Да и сам Сезанн был близок к тому, чтобы сдать свои позиции и забросить кисти. Чем плоха юриспруденция, степень лиценциата, спокойная карьера адвоката… Все его близкие были бы просто счастливы, если бы он взялся за ум, и оставили бы его, наконец, в покое… Но тут вдруг он опять яростно набрасывается на свои холсты. Он не может жить ни с живописью, ни без неё — первый симптом безумной страсти. Сегодня он решает ехать в Париж, завтра от своего решения отказывается. Золя начал злиться. «Так что же всё-таки для тебя живопись — просто мимолётное увлечение, которое в один прекрасный день помогло тебе развеять скуку? Обычное времяпрепровождение, тема для разговоров, предлог для того, чтобы не изучать право? Если это так, то твоё поведение мне понятно: ты всё правильно делаешь, стараясь не обострять ситуацию и не создавать семейных проблем. Но если живопись твоё призвание — а именно так я всегда думал, — если ты чувствуешь в себе силы упорно работать и, в конце концов, добиться успеха, то тогда ты для меня загадка, сфинкс, нечто непостижимое и таинственное». Ну и хитрец же этот Золя! Кстати, тогда он сидел совершенно без денег, практически голодал. В тот год из-за катастрофического отсутствия средств он даже не смог купить себе билет на поезд до Экса, чтобы провести там несколько недель.

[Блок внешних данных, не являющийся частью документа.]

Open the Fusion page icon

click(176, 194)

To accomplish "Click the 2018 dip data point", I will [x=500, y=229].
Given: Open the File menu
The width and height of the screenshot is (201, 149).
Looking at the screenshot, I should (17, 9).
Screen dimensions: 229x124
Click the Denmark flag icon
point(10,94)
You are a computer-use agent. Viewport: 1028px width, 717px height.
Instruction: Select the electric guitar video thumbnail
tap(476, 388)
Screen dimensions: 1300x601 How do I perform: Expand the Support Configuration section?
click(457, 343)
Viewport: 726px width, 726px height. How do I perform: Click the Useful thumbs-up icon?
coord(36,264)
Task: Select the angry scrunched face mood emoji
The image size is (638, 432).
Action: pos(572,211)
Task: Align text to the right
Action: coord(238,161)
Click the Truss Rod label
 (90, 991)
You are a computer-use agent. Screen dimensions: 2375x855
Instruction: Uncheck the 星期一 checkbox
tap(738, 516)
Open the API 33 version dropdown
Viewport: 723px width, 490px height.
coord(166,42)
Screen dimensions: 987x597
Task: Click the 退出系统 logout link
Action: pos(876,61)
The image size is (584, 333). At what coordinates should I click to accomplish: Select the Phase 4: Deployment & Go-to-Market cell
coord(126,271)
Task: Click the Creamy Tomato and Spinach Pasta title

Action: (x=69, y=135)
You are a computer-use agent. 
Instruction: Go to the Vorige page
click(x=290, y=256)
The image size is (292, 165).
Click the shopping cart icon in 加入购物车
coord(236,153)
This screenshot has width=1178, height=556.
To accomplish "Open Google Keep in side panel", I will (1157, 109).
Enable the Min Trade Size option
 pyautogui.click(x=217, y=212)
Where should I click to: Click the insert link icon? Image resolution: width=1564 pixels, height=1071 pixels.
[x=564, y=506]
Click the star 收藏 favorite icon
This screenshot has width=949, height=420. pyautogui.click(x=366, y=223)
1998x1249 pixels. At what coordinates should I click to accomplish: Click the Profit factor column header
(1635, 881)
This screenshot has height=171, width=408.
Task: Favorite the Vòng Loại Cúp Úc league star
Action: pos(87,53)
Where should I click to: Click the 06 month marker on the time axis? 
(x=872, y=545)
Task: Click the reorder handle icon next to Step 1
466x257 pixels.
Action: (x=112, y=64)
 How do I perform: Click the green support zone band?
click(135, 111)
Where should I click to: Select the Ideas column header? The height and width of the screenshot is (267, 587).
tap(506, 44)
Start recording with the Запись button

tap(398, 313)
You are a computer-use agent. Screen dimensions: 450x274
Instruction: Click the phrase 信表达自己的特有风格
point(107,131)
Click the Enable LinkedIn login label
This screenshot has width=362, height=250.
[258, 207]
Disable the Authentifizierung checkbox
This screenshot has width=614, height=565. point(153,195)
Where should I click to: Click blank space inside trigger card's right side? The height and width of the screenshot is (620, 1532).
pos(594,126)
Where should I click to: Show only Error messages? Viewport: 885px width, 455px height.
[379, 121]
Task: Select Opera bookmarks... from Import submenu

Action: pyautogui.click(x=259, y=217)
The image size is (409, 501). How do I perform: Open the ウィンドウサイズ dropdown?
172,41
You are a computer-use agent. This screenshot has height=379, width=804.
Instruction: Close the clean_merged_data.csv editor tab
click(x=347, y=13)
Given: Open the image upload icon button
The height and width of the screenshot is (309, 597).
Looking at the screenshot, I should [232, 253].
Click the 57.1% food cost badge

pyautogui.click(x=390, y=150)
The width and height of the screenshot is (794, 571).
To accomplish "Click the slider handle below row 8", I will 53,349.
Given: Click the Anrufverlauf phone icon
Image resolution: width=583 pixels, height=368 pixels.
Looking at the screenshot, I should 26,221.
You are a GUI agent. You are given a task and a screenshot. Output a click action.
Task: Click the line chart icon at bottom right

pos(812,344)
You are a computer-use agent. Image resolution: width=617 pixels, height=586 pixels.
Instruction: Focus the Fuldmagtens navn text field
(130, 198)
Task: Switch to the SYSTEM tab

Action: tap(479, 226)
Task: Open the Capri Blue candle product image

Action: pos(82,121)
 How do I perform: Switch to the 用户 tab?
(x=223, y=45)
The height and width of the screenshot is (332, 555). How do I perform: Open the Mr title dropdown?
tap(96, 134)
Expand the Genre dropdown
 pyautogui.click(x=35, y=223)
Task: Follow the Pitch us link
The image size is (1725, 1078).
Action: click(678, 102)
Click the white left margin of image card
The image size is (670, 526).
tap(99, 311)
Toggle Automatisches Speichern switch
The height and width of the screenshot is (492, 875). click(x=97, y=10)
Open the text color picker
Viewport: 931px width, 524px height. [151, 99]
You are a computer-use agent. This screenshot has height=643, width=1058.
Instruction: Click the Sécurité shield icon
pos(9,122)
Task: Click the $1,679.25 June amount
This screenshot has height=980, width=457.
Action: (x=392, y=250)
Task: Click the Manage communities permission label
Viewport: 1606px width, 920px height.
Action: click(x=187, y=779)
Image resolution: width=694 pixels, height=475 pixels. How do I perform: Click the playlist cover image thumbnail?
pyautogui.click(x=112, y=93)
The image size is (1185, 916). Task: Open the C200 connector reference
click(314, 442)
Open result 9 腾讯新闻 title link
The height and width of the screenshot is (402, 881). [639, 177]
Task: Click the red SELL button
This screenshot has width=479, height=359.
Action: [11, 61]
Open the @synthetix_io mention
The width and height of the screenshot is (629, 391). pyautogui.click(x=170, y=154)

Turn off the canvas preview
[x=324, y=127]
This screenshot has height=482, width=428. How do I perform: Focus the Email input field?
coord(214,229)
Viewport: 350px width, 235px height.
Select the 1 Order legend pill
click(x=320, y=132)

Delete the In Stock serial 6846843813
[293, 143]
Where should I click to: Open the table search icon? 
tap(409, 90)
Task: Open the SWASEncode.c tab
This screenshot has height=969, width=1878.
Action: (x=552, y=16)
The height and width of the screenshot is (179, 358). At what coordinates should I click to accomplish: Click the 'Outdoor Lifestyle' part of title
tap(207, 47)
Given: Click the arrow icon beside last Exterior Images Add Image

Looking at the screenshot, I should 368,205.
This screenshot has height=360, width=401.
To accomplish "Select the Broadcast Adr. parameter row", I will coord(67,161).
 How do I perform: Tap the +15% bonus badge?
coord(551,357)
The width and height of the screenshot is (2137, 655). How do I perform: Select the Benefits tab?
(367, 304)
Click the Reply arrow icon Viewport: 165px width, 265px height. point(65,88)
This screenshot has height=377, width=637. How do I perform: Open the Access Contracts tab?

Между тем Сезанн отнюдь не собирался поддаваться давлению семьи. Он окончательно забросил учёбу на юридическом факультете. По отношению к отцу занял позицию пассивного сопротивления. Рисовал же постоянно, упрямо, повсюду, в том числе и на пленэре, даже этой зимой, когда стояли непривычные для юга холода. Рисовал и себя самого. Именно зимой 1861 года датируется первый его известный автопортрет, сделанный по фотографии, на котором он выглядит мрачным, суровым, не слишком привлекательным, с грозным взглядом. И отца своего он тоже запечатлел: в профиль, за чтением газеты. На этой картине старый скряга выглядит отнюдь не красавцем — сын вовсе не собирался ему льстить — и напоминает портреты раннего Сутина. Но ведь он согласился позировать! Раз уж в семье завёлся собственный художник, пусть от этого будет хоть какая-то польза. Сомнительно, что результат удовлетворил его. И всё же Луи Огюст сдастся, правда, сделав последний, коварный и жестокий выпад: обвинит Золя в том, что он развращает его сына, рассказывая всякие небылицы про жизнь художников. Эмилю в его бедственном положении только этих обвинений и не хватало. Он намеревался ответить на них, собирался написать Байлю, рассудительному Байлю, и попросить его вступиться за него. Но необходимость в этом отпала. Однажды ранним утром в конце апреля 1861 года он услышал, как на лестнице его жалкой трущобы на улице Суффло кто-то громко выкликает его имя. Он распахнул дверь. За ней стоял Сезанн. Друзья сжали друг друга в объятиях. Свершилось!